• What this task involves
Filter these entries down to lines holding "screenshot".

• Data provided
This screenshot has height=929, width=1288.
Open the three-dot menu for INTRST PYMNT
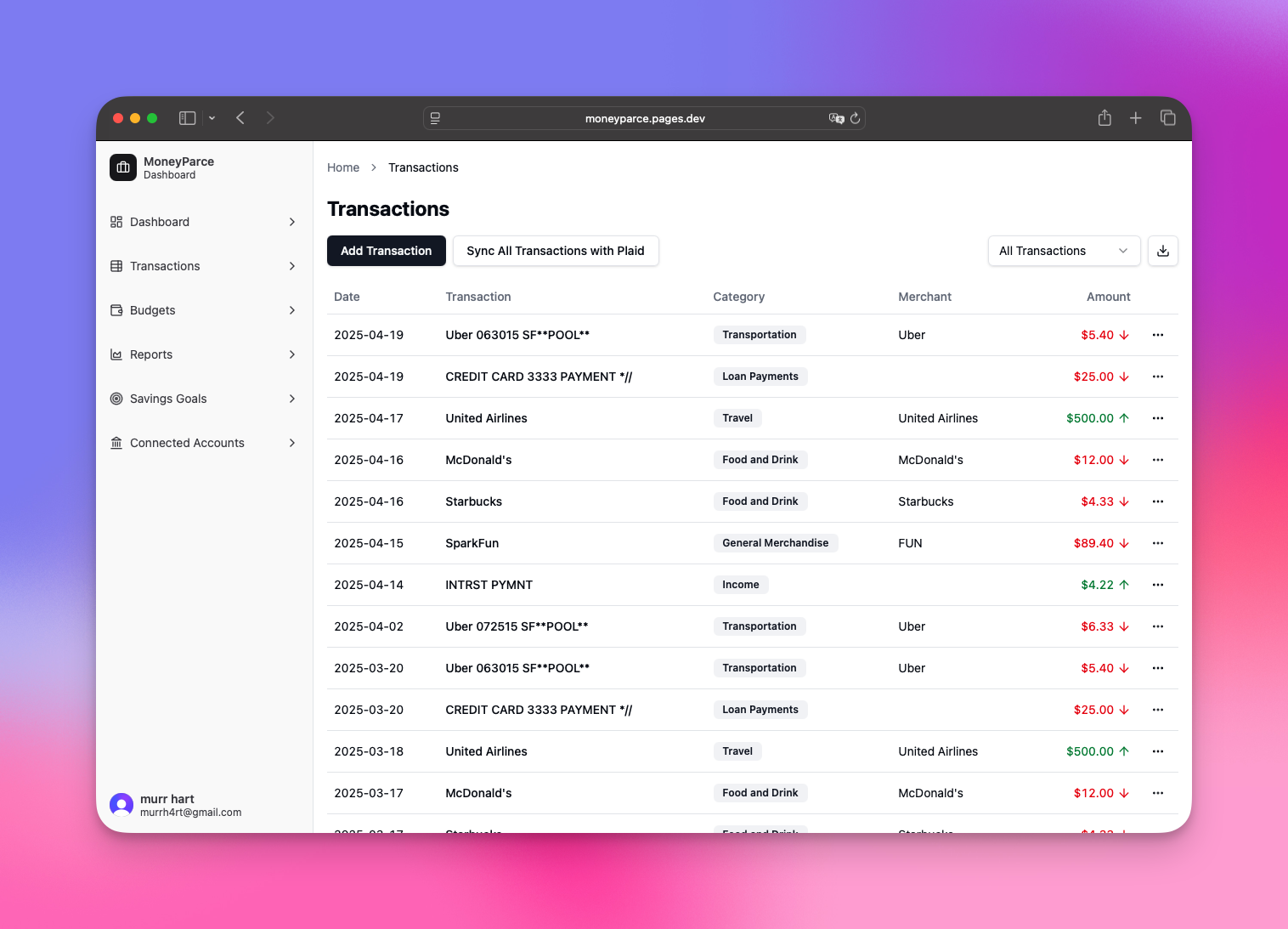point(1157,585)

---

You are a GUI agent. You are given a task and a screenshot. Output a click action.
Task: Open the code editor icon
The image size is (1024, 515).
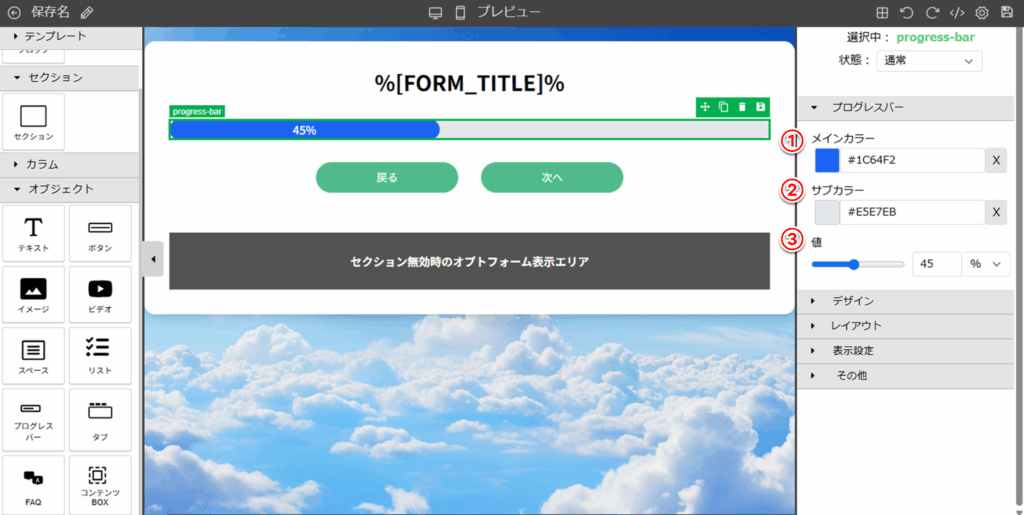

==

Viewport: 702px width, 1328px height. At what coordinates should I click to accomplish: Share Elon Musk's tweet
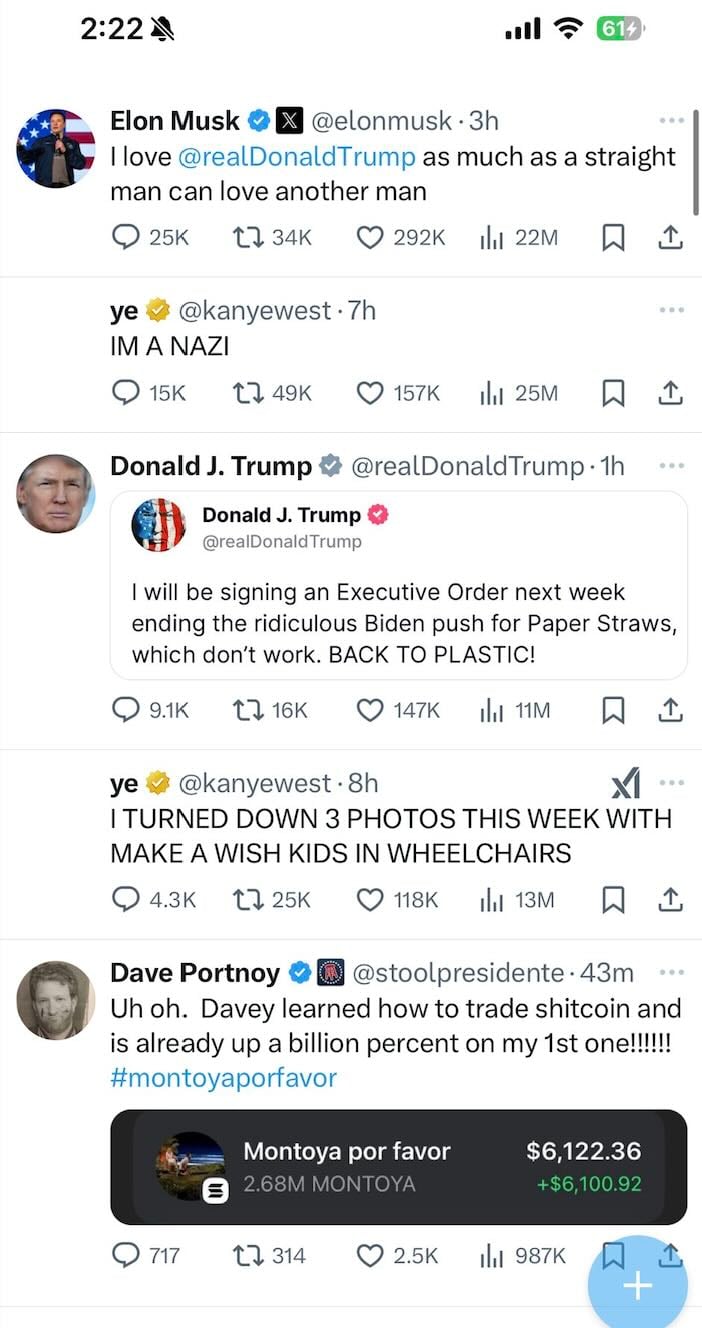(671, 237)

• Finished task
This screenshot has height=929, width=1288.
You are a GUI agent. You are given a task and a screenshot. Output a click action.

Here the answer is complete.